The volunteer group has taken up the challenge set by the Woodland Trust to create 100 new woods across the country to celebrate the one hundredth anniversary of the scouting movement.
One hundred scouts from across North Yorkshire will join the Bilton Conservation Group on Friday to plant 2000 trees donated by the Woodland Trust.
many of these young scouts will return to the wood to celebrate the maturing of the trees they have helped plant
Keith Wilkinson - Bilton Conservation Group
The Bilton Conservation Group has also been fundraising to buy a further 1500 trees which they plan to plant on Saturday, and they would like local residents or visitors to join them.
Keith Wilkinson, Secretary of the Bilton Conservation Group - which is celebrating its own silver anniversary this year - says anyone who joins in will be helping to make a little bit of history.
"The planting event marks the start in the North of England of a partnership with the Woodland Trust to mark the Scout Association's centenary year. The aim is to make sure that each of the 400,000 scouts in the UK has the chance to plant a tree to mark their centenary in 2007. The initiative also provides scouts and young people with the opportunity to learn about and engage in, woodland conservation.
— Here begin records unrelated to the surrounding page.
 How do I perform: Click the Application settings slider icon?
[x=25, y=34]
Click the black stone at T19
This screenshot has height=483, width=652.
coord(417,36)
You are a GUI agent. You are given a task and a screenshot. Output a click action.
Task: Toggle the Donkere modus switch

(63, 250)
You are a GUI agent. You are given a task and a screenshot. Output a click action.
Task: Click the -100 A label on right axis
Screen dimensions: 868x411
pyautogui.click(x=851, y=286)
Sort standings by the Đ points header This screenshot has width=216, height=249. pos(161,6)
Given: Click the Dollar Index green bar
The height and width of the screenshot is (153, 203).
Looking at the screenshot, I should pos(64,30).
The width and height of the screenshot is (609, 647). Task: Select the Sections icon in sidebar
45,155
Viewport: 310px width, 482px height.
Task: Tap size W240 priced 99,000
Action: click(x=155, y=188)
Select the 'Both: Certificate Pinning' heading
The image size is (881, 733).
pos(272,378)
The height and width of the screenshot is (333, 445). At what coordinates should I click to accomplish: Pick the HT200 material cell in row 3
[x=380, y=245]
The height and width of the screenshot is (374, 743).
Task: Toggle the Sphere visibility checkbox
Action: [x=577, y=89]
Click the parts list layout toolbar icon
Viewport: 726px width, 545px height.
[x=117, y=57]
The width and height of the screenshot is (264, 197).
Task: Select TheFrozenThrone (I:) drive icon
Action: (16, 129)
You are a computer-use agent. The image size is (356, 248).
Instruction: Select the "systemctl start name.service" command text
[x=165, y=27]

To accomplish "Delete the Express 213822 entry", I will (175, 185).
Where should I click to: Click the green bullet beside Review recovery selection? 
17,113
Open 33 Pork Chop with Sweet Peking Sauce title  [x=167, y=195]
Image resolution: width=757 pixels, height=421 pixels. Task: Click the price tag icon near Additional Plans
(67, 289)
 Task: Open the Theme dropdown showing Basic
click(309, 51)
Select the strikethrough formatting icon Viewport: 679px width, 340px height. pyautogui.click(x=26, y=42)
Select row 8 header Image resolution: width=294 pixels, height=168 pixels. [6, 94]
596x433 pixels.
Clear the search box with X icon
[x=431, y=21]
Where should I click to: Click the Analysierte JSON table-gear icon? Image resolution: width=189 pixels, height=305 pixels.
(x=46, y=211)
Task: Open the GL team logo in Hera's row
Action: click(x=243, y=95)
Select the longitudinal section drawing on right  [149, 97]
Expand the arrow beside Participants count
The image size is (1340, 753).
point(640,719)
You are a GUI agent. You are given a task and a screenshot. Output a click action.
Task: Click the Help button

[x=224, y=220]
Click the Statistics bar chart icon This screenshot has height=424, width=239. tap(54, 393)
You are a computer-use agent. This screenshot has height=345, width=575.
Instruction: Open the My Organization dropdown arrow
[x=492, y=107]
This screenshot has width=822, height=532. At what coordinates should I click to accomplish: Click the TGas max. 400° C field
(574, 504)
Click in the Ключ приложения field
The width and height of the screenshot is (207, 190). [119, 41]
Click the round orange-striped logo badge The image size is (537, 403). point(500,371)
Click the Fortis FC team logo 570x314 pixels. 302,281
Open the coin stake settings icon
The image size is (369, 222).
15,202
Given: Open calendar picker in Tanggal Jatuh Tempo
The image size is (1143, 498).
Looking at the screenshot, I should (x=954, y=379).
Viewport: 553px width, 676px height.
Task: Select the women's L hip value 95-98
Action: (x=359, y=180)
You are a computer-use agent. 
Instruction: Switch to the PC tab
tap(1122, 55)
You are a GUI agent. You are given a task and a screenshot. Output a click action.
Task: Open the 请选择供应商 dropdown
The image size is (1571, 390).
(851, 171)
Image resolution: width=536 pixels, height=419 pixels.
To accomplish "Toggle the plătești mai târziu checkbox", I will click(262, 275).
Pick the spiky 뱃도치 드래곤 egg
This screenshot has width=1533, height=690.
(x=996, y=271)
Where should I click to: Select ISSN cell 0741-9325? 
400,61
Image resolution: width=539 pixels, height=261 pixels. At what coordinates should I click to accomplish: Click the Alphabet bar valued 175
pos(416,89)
"We have been planting trees at Nidd Gorge for over 20 years and it had long been our aim to really make an arboricultural impact. Nidd Gorge is still a hidden gem in our district and we want to open it up to more people. What better way than to involve the scouts and the public in this joint venture. We sincerely hope that as we celebrate our own golden jubilee in 2032, many of these young scouts will return to the wood to celebrate the maturing of the trees they have helped plant. And in the meantime, many more people will get pleasure from them."
Harrogate Borough Council's arboricultural team have been helping to advise on the planting of these new trees on this public open land, which the council has made available for this project.
Over 80 per cent of the new trees are Oak and the remainder are of mixed native species. The council is also providing six tonnes of recycled wood chippings to 'dress' the base of these new trees to protect them from weeds and to help retain soil nutrients and water. Wheelbarrows, spades and other materials will also be provided by the council if required during the project.
Anyone interested in joining in on Saturday, 27 October between 10.00 am and 3.00pm should just turn up at the Bilton viaduct, which is accessed from the bottom of Bilton Lane.